(Sponsored content). In last week's issue, we published Part 1 of the Small to Mid-Market AI Adoption Trends from D2LT's Akber Datoo. This week, Part 2 covers next steps and critical considerations for the road ahead

Next Steps: Measured Pilots, Clearer Governance

Akber Datoo

Akber Datoo, CEO D2 Legal Technology

From our work with a number of small and medium sized law firms and Law Society members, most are planning next steps cautiously:

  • Extending personal-use pilots under a formal AI-usage policy
  • Engaging external experts to map opportunities and risks
  • Running proofs-of-concept in low-stakes areas like internal knowledge management
  • Building a phased roadmap rather than ad-hoc adoption

These steps can provide structure and accountability — both essential to building trust in AI’s role.

Surprising Insights: Clients Are Moving Faster

One surprising finding is that clients themselves are often further along in using AI and expect their counsel to keep pace. This creates a reputational pressure on firms to demonstrate AI capabilities. Equally revealing is the underutilisation of existing tools—many firms own sophisticated software but use less than 25% of features.

Critical Considerations for the Road Ahead

Looking forward, the opportunity lies in addressing broader strategic and operational issues:

  • Governance & Risk:

    Professional and regulatory bodies such as the SRA and ABA, plus insurers, and regulators (in the case of the EU AI Act) demand the right governance and controls. Firms must define who owns AI risk registers and implement “human-in- the-loop” sign-offs to mitigate risks from hallucination or bias.

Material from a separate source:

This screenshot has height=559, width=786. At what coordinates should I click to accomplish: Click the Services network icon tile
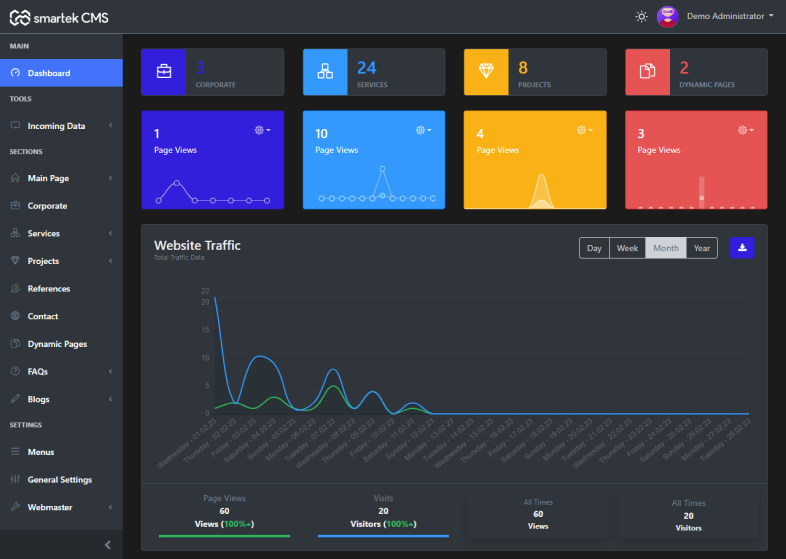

  • AI Policy and Strategy:

    Establish clear guidelines for AI use, covering everything from acceptable tools and use cases to data handling protocols and approval processes for client-facing applications.

  • Data Quality:

    AI is only as reliable as the data it sees. Precedent banks must be clean, deduplicated, and tagged by  jurisdiction.

  • Change Management:

    Adoption will stall without aligned incentives.

    A tech-champion network or dedicated “legal engineer” roles can drive momentum.

  • Commercial Impact:

    AI affects matter staffing, pricing, and profitability. 

    Firms should explore alternative pricing models to enhance competitiveness.

  • Measurement & KPIs:

    Success must be quantified—time saved, error rates, client NPS, and revenue per FTE.

  • Vendor Strategy:

    Firms face a choice: platform ecosystems or point solutions? Lock-in and flexibility are key considerations.

  • Ethics & Bias:

    Courts have sanctioned “hallucinated” citations.

    Red-teaming and stress-testing AI outputs are crucial.

  • Cybersecurity:

    Generative AI expands the attack surface.

    Independent security reviews (e.g., ISO 27001, SOC 2) are now table stakes.

  • Sector-Specific Opportunities:

    Litigation analytics, e-discovery, and due diligence already embed AI at scale. Practices like IP and investigations could benefit first.

  • Talent Attraction:

    Junior lawyers expect modern tools. Firms should showcase AI roadmaps to retain and attract tech-savvy talent.

Conclusion: Momentum Builds

The direction is clear. 90% of Am Law 200 leaders expect generative AI investments to rise over the next five years. To thrive, firms must balance innovation with governance, experimentation with guidance, technology with humanity—and above all, listen closely to both clients and staff.

Important to note: The threat is not AI replacing lawyers—it's AI proficient lawyers replacing those who resist change.